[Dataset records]
··········

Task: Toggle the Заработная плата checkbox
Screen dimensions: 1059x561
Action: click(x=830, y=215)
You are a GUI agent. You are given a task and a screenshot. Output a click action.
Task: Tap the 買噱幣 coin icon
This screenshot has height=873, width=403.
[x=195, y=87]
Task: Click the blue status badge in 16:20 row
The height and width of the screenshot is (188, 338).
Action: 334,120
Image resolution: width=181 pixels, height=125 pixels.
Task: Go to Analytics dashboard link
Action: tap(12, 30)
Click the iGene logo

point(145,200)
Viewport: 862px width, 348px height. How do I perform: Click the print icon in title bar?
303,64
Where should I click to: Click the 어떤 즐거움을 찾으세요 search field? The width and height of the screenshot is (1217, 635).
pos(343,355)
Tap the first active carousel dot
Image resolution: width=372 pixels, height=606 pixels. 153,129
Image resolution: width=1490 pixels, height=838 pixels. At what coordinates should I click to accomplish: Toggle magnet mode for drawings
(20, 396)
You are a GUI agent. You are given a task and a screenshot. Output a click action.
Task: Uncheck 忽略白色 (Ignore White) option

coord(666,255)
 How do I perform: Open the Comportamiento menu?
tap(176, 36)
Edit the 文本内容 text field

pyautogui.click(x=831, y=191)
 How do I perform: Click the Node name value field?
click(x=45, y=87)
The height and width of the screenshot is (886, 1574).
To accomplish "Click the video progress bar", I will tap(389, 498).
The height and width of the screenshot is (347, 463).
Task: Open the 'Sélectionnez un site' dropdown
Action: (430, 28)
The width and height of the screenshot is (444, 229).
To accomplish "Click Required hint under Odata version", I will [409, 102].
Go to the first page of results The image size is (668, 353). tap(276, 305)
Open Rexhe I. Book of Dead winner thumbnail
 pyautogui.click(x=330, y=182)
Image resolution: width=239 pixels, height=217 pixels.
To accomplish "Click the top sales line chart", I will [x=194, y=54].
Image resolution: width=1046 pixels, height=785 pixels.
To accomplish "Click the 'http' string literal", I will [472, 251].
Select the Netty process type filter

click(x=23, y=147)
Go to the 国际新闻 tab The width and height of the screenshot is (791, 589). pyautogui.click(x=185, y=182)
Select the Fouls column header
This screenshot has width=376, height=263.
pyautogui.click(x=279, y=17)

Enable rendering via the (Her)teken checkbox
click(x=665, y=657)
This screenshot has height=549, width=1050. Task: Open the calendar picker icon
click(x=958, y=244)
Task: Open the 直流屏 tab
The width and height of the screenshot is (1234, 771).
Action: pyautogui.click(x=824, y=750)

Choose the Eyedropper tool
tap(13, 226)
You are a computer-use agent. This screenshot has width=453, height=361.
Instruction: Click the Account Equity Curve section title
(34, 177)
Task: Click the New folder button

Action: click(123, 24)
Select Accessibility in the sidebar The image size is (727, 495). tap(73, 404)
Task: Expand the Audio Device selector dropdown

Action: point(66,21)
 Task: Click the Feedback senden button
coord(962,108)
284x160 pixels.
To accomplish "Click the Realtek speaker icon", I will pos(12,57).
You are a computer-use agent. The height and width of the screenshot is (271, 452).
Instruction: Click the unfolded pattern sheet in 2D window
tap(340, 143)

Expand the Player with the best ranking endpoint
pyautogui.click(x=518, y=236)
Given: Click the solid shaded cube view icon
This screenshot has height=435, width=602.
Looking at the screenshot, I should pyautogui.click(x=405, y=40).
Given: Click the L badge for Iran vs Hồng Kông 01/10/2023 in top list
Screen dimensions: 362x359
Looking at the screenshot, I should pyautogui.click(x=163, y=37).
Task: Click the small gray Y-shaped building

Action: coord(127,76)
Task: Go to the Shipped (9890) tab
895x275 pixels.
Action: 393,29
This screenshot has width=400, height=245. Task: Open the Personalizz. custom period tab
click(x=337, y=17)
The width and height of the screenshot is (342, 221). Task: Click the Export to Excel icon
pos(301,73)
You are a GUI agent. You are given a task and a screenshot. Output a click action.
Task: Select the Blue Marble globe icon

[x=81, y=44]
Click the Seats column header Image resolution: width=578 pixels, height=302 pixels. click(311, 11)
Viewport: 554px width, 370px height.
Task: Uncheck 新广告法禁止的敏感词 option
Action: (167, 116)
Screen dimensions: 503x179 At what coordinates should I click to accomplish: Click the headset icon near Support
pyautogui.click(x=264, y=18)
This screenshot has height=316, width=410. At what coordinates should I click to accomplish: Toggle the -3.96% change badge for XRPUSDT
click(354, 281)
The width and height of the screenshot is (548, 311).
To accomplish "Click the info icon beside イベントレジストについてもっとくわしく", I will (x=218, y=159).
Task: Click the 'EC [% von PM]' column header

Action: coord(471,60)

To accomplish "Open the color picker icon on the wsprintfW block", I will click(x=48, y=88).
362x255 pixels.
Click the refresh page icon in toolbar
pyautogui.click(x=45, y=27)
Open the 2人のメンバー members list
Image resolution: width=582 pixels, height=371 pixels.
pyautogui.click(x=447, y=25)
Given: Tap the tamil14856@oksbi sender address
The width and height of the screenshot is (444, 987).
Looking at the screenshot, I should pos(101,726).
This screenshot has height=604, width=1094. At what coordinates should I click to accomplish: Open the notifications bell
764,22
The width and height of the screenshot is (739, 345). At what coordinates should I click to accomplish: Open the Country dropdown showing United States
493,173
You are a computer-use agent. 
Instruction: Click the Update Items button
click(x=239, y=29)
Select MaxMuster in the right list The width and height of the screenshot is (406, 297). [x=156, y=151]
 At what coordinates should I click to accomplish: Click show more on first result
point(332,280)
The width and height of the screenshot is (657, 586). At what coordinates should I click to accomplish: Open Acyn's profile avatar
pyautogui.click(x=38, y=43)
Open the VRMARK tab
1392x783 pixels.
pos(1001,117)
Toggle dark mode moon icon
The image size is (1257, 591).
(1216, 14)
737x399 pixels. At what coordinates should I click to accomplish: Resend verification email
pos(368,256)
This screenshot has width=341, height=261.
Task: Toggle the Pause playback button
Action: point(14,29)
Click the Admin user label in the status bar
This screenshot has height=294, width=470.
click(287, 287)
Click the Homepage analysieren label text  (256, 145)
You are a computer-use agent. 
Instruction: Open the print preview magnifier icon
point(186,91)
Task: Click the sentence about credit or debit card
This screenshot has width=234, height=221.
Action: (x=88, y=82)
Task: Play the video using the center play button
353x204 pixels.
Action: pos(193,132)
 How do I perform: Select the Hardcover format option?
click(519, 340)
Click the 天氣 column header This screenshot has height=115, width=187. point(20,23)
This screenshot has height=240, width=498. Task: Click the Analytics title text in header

··········

* _GIVEN TASK_
Convert the lines above into a JSON list of strings with one string per line, leaving out any blank lines.

* _SOLUTION FOR THIS TASK_
[
  "Task: Toggle the Заработная плата checkbox",
  "Screen dimensions: 1059x561",
  "Action: click(x=830, y=215)",
  "You are a GUI agent. You are given a task and a screenshot. Output a click action.",
  "Task: Tap the 買噱幣 coin icon",
  "This screenshot has height=873, width=403.",
  "[x=195, y=87]",
  "Task: Click the blue status badge in 16:20 row",
  "The height and width of the screenshot is (188, 338).",
  "Action: 334,120",
  "Image resolution: width=181 pixels, height=125 pixels.",
  "Task: Go to Analytics dashboard link",
  "Action: tap(12, 30)",
  "Click the iGene logo",
  "point(145,200)",
  "Viewport: 862px width, 348px height. How do I perform: Click the print icon in title bar?",
  "303,64",
  "Where should I click to: Click the 어떤 즐거움을 찾으세요 search field? The width and height of the screenshot is (1217, 635).",
  "pos(343,355)",
  "Tap the first active carousel dot",
  "Image resolution: width=372 pixels, height=606 pixels. 153,129",
  "Image resolution: width=1490 pixels, height=838 pixels. At what coordinates should I click to accomplish: Toggle magnet mode for drawings",
  "(20, 396)",
  "You are a GUI agent. You are given a task and a screenshot. Output a click action.",
  "Task: Uncheck 忽略白色 (Ignore White) option",
  "coord(666,255)",
  " How do I perform: Open the Comportamiento menu?",
  "tap(176, 36)",
  "Edit the 文本内容 text field",
  "pyautogui.click(x=831, y=191)",
  " How do I perform: Click the Node name value field?",
  "click(x=45, y=87)",
  "The height and width of the screenshot is (886, 1574).",
  "To accomplish \"Click the video progress bar\", I will tap(389, 498).",
  "The height and width of the screenshot is (347, 463).",
  "Task: Open the 'Sélectionnez un site' dropdown",
  "Action: (430, 28)",
  "The width and height of the screenshot is (444, 229).",
  "To accomplish \"Click Required hint under Odata version\", I will [409, 102].",
  "Go to the first page of results The image size is (668, 353). tap(276, 305)",
  "Open Rexhe I. Book of Dead winner thumbnail",
  " pyautogui.click(x=330, y=182)",
  "Image resolution: width=239 pixels, height=217 pixels.",
  "To accomplish \"Click the top sales line chart\", I will [x=194, y=54].",
  "Image resolution: width=1046 pixels, height=785 pixels.",
  "To accomplish \"Click the 'http' string literal\", I will [472, 251].",
  "Select the Netty process type filter",
  "click(x=23, y=147)",
  "Go to the 国际新闻 tab The width and height of the screenshot is (791, 589). pyautogui.click(x=185, y=182)",
  "Select the Fouls column header",
  "This screenshot has width=376, height=263.",
  "pyautogui.click(x=279, y=17)",
  "Enable rendering via the (Her)teken checkbox",
  "click(x=665, y=657)",
  "This screenshot has height=549, width=1050. Task: Open the calendar picker icon",
  "click(x=958, y=244)",
  "Task: Open the 直流屏 tab",
  "The width and height of the screenshot is (1234, 771).",
  "Action: pyautogui.click(x=824, y=750)",
  "Choose the Eyedropper tool",
  "tap(13, 226)",
  "You are a computer-use agent. This screenshot has width=453, height=361.",
  "Instruction: Click the Account Equity Curve section title",
  "(34, 177)",
  "Task: Click the New folder button",
  "Action: click(123, 24)",
  "Select Accessibility in the sidebar The image size is (727, 495). tap(73, 404)",
  "Task: Expand the Audio Device selector dropdown",
  "Action: point(66,21)",
  " Task: Click the Feedback senden button",
  "coord(962,108)",
  "284x160 pixels.",
  "To accomplish \"Click the Realtek speaker icon\", I will pos(12,57).",
  "You are a computer-use agent. The height and width of the screenshot is (271, 452).",
  "Instruction: Click the unfolded pattern sheet in 2D window",
  "tap(340, 143)",
  "Expand the Player with the best ranking endpoint",
  "pyautogui.click(x=518, y=236)",
  "Given: Click the solid shaded cube view icon",
  "This screenshot has height=435, width=602.",
  "Looking at the screenshot, I should pyautogui.click(x=405, y=40).",
  "Given: Click the L badge for Iran vs Hồng Kông 01/10/2023 in top list",
  "Screen dimensions: 362x359",
  "Looking at the screenshot, I should pyautogui.click(x=163, y=37).",
  "Task: Click the small gray Y-shaped building",
  "Action: coord(127,76)",
  "Task: Go to the Shipped (9890) tab",
  "895x275 pixels.",
  "Action: 393,29",
  "This screenshot has width=400, height=245. Task: Open the Personalizz. custom period tab",
  "click(x=337, y=17)",
  "The width and height of the screenshot is (342, 221). Task: Click the Export to Excel icon",
  "pos(301,73)",
  "You are a GUI agent. You are given a task and a screenshot. Output a click action.",
  "Task: Select the Blue Marble globe icon",
  "[x=81, y=44]",
  "Click the Seats column header Image resolution: width=578 pixels, height=302 pixels. click(311, 11)",
  "Viewport: 554px width, 370px height.",
  "Task: Uncheck 新广告法禁止的敏感词 option",
  "Action: (167, 116)",
  "Screen dimensions: 503x179 At what coordinates should I click to accomplish: Click the headset icon near Support",
  "pyautogui.click(x=264, y=18)",
  "This screenshot has height=316, width=410. At what coordinates should I click to accomplish: Toggle the -3.96% change badge for XRPUSDT",
  "click(354, 281)",
  "The width and height of the screenshot is (548, 311).",
  "To accomplish \"Click the info icon beside イベントレジストについてもっとくわしく\", I will (x=218, y=159).",
  "Task: Click the 'EC [% von PM]' column header",
  "Action: coord(471,60)",
  "To accomplish \"Open the color picker icon on the wsprintfW block\", I will click(x=48, y=88).",
  "362x255 pixels.",
  "Click the refresh page icon in toolbar",
  "pyautogui.click(x=45, y=27)",
  "Open the 2人のメンバー members list",
  "Image resolution: width=582 pixels, height=371 pixels.",
  "pyautogui.click(x=447, y=25)",
  "Given: Tap the tamil14856@oksbi sender address",
  "The width and height of the screenshot is (444, 987).",
  "Looking at the screenshot, I should pos(101,726).",
  "This screenshot has height=604, width=1094. At what coordinates should I click to accomplish: Open the notifications bell",
  "764,22",
  "The width and height of the screenshot is (739, 345). At what coordinates should I click to accomplish: Open the Country dropdown showing United States",
  "493,173",
  "You are a computer-use agent. ",
  "Instruction: Click the Update Items button",
  "click(x=239, y=29)",
  "Select MaxMuster in the right list The width and height of the screenshot is (406, 297). [x=156, y=151]",
  " At what coordinates should I click to accomplish: Click show more on first result",
  "point(332,280)",
  "The width and height of the screenshot is (657, 586). At what coordinates should I click to accomplish: Open Acyn's profile avatar",
  "pyautogui.click(x=38, y=43)",
  "Open the VRMARK tab",
  "1392x783 pixels.",
  "pos(1001,117)",
  "Toggle dark mode moon icon",
  "The image size is (1257, 591).",
  "(1216, 14)",
  "737x399 pixels. At what coordinates should I click to accomplish: Resend verification email",
  "pos(368,256)",
  "This screenshot has width=341, height=261.",
  "Task: Toggle the Pause playback button",
  "Action: point(14,29)",
  "Click the Admin user label in the status bar",
  "This screenshot has height=294, width=470.",
  "click(287, 287)",
  "Click the Homepage analysieren label text  (256, 145)",
  "You are a computer-use agent. ",
  "Instruction: Open the print preview magnifier icon",
  "point(186,91)",
  "Task: Click the sentence about credit or debit card",
  "This screenshot has width=234, height=221.",
  "Action: (x=88, y=82)",
  "Task: Play the video using the center play button",
  "353x204 pixels.",
  "Action: pos(193,132)",
  " How do I perform: Select the Hardcover format option?",
  "click(519, 340)",
  "Click the 天氣 column header This screenshot has height=115, width=187. point(20,23)",
  "This screenshot has height=240, width=498. Task: Click the Analytics title text in header"
]